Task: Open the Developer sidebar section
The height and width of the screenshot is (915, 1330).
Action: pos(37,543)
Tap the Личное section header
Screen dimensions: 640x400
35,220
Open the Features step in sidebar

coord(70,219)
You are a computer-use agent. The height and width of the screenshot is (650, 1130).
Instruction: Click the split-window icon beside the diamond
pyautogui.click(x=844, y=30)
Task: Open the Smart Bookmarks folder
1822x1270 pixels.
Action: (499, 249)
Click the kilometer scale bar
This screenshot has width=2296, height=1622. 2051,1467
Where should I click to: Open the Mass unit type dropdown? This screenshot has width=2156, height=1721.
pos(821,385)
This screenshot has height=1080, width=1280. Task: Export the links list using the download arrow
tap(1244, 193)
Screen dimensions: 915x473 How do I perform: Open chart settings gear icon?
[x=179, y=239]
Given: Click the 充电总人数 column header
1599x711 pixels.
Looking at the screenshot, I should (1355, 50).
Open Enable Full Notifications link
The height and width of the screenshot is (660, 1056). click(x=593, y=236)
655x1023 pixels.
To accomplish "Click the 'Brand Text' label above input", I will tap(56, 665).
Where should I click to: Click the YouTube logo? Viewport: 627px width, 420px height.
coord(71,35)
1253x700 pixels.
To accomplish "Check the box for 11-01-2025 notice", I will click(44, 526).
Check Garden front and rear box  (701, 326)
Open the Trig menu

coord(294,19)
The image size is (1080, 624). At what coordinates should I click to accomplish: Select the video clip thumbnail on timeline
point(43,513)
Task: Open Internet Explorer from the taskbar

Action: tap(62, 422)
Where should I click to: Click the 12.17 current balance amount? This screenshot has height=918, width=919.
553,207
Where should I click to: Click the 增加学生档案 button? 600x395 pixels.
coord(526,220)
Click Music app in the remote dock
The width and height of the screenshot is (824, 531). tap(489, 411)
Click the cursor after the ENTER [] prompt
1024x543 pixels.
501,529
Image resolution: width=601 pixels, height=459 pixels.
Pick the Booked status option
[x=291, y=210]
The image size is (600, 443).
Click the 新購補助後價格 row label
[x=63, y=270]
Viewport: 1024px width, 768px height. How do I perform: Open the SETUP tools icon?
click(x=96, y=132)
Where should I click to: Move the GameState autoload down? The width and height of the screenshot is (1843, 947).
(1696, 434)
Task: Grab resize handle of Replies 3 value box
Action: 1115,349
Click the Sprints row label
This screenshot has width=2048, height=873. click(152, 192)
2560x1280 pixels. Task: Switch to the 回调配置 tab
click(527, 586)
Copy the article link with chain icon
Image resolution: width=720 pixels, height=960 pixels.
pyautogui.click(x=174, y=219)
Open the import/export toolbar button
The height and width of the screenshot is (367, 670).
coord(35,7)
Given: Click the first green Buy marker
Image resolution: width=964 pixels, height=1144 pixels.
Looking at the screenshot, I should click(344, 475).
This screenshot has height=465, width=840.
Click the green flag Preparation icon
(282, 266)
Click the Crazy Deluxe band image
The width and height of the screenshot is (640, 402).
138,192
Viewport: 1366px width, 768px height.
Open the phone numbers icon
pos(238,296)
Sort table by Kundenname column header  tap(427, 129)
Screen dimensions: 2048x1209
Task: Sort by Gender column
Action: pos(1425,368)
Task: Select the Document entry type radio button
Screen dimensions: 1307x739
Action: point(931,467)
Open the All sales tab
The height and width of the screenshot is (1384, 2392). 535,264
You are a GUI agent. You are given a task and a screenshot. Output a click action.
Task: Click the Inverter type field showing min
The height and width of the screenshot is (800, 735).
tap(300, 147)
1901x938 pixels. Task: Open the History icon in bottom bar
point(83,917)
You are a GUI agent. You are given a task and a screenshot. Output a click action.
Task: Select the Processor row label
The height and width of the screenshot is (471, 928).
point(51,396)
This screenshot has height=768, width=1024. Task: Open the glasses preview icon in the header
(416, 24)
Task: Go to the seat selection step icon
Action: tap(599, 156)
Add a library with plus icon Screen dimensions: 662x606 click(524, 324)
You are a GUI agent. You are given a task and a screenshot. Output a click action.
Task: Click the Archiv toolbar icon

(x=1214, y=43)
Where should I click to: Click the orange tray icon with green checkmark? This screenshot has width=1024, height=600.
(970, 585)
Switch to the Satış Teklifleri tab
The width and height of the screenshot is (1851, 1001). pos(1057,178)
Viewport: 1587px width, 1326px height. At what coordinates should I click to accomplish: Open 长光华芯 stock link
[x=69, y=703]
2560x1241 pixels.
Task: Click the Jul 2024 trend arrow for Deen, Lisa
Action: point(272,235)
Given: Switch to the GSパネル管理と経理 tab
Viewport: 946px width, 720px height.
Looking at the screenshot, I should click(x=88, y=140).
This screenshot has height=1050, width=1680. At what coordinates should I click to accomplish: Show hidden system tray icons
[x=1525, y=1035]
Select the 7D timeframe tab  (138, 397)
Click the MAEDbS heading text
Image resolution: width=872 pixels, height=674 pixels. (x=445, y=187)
————————
Extract the records from the very beginning through the line that contains "coord(294,19)", and reproduce those lines without any change.

▸ SOLUTION FOR THIS EXERCISE
Task: Open the Developer sidebar section
The height and width of the screenshot is (915, 1330).
Action: pos(37,543)
Tap the Личное section header
Screen dimensions: 640x400
35,220
Open the Features step in sidebar

coord(70,219)
You are a computer-use agent. The height and width of the screenshot is (650, 1130).
Instruction: Click the split-window icon beside the diamond
pyautogui.click(x=844, y=30)
Task: Open the Smart Bookmarks folder
1822x1270 pixels.
Action: (499, 249)
Click the kilometer scale bar
This screenshot has width=2296, height=1622. 2051,1467
Where should I click to: Open the Mass unit type dropdown? This screenshot has width=2156, height=1721.
pos(821,385)
This screenshot has height=1080, width=1280. Task: Export the links list using the download arrow
tap(1244, 193)
Screen dimensions: 915x473 How do I perform: Open chart settings gear icon?
[x=179, y=239]
Given: Click the 充电总人数 column header
1599x711 pixels.
Looking at the screenshot, I should (1355, 50).
Open Enable Full Notifications link
The height and width of the screenshot is (660, 1056). click(x=593, y=236)
655x1023 pixels.
To accomplish "Click the 'Brand Text' label above input", I will tap(56, 665).
Where should I click to: Click the YouTube logo? Viewport: 627px width, 420px height.
coord(71,35)
1253x700 pixels.
To accomplish "Check the box for 11-01-2025 notice", I will click(44, 526).
Check Garden front and rear box  (701, 326)
Open the Trig menu

coord(294,19)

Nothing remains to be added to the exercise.